Table 1 shows the distribution of the population among the LGAs over the past 30 years. The most striking feature is the rapid growth of Kanifing -- from 12,208 in 1963 (less than 4% of the total population to 228,214 in 1993 (almost 22% of the total population). The increase in the proportion of the total population has come at the expense of the up-country LGAs (Kerewan, Mansakonko, Kuntaur, Georgetown and Basse) and Banjul. Banjul is a very small geographically (I could walk across it in half an hour) and may have reached its population limits with respect to available housing. The up-country LGAs are growing -- but not as rapidly as Kanifing. With up-country fertility rates being higher than those around Banjul, one might expect the opposite to be true. But migration (both internal and external) more than offsets that growth. As we have already seen, most foreign nationals are located in Banjul, Kanifing or Brikama. Internally, the "rural-urban drift" (which I will look at in more detail in the next section) increases the growth in the urban areas and decreases the growth in the rural areas. The Brikama LGA is a unique case: it has features of both the urban and rural areas. The rapid expansion of the Brikama urban area has ensured that its share of the total population is still increasing, while its rural eastern part prevents the growth from keeping pace with the Kanifing LGA.
Table 2 shows how quickly the population of The Gambia is becoming urbanized -- from roughly 23% in 1973 to 37% in 1993. Note that this definition of urban is slightly different than the U.N.'s definition. The U.N. focuses only on large aggregations of people and would therefore only include Banjul, the Kanifing LGA, and the town of Brikama as urban resulting in an estimate slightly under 30%. In this table, aggregations of 5,000 or more people are considered to be urban -- primarily because the primary source of income in these communities is trade (and not agriculture). The high percentages of urban people in the Mansakonko and Kerewan LGAs are due to the growing communities of Soma and Farafenni. The high percentage of urban people in the Basse LGA is due to the town of Basse itself -- the easternmost trading point of The Gambia through which people and goods arrive from Senegal, Mauritania, and Mali.

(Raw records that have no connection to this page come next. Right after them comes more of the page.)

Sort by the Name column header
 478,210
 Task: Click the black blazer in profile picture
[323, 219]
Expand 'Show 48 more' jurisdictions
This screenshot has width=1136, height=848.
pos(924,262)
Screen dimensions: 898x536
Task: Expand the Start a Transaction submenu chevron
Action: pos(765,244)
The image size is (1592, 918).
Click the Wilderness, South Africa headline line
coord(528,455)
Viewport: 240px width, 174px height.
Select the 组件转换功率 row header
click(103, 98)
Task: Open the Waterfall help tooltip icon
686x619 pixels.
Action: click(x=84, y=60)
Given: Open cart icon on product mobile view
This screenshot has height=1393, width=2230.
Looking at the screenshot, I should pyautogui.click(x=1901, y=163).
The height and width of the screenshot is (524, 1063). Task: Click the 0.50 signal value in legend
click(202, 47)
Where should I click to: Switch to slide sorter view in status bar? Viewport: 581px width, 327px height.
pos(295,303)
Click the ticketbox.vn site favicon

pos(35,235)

Table 4 shows the change in the overall change in the composition of the country since Independence. In 1963, only Banjul could be thought of as an urban center. In the following 10 years the area around Banjul underwent a transformation. The Gambia News and Report Monthly described it this way: "It has grown from small farming communities supplying foodstuffs to the capital to a dormitory town for the skilled, semi-skilled, and professional work force." Within two decades, Serekunda had grown into a town almost twice the size of Banjul. The definition of Serekunda as a distinct entity composed of a particular set of communities was well-defined in 1963. Now, the distinctions are blurred. Each community has taken on its own identity (and some of these communities have populations as large as Banjul). At the same time, references to Serekunda will include communities not in the 1963 definition. Thus, the 1993 population listed for Serekunda is really meant for comparison purposes only.